▸ Selected passage
Abstract

Normally, individuals use smartphones for a variety of purposes like photography, schedule planning, playing games, and so on, apart from benefiting from the core tasks of call-making and short messaging. These services are sources of personal data generation. Therefore, any application that utilises personal data of a user from his/her smartphone is truly a great witness of his/her interests and this information can be used for various personalised services. In this paper, we present Lifestyle Pattern MIning (LPaMI), which is a personalised application for mining the lifestyle patterns of a smartphone user. LPaMI uses the personal photograph collections of a user, which reflect the day-to-day photos taken by a smartphone, to recognise scenes (called objects of interest in our work). These are then mined to discover lifestyle patterns. The uniqueness of LPaMI lies in our graph-based approach to mining the patterns of interest. Modelling of data in the form of graphs is effective in preserving the lifestyle behaviour maintained over the passage of time. Graph-modelled lifestyle data enables us to apply variety of graph mining techniques for pattern discovery. To demonstrate the effectiveness of our proposal, we have developed a prototype system for LPaMI to implement its end-to-end pipeline. We have also conducted an extensive evaluation for various phases of LPaMI using different real-world datasets. We understand that the output of LPaMI can be utilised for variety of pattern discovery application areas like trip and food recommendations, shopping, and so on.

▸ Data shown
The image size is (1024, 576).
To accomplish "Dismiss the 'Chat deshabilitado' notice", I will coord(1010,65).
* * *
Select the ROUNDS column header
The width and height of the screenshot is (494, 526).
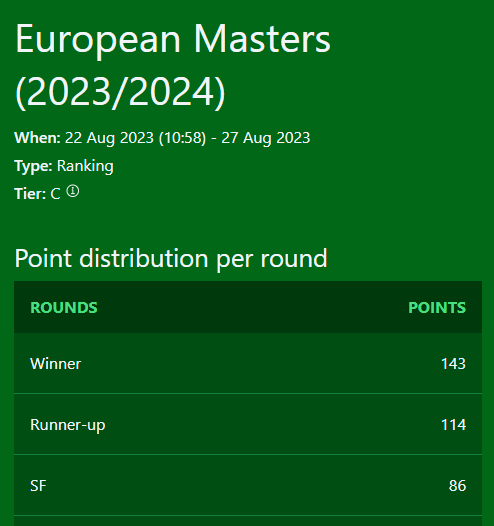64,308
---
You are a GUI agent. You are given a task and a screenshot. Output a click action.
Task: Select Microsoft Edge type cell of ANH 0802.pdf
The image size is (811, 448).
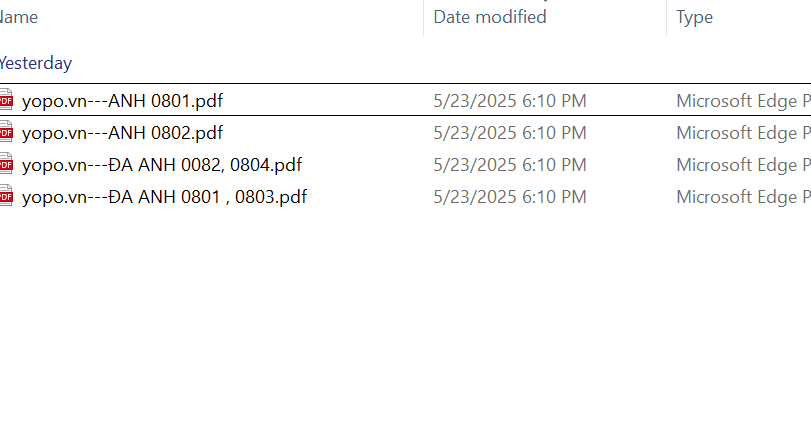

▸ Exercise objective
Answer these questions using the abstract:
(a) What does LPaMI use to recognize scenes?
(b) What does the work call the recognized scenes?
(c) Which application areas does the last sentence name for LPaMI's output?
The lines above are separate from the abstract.

▸ The output
(a) A user's personal photograph collections, the day-to-day photos taken by a smartphone.
(b) Objects of interest.
(c) Trip and food recommendations, and shopping.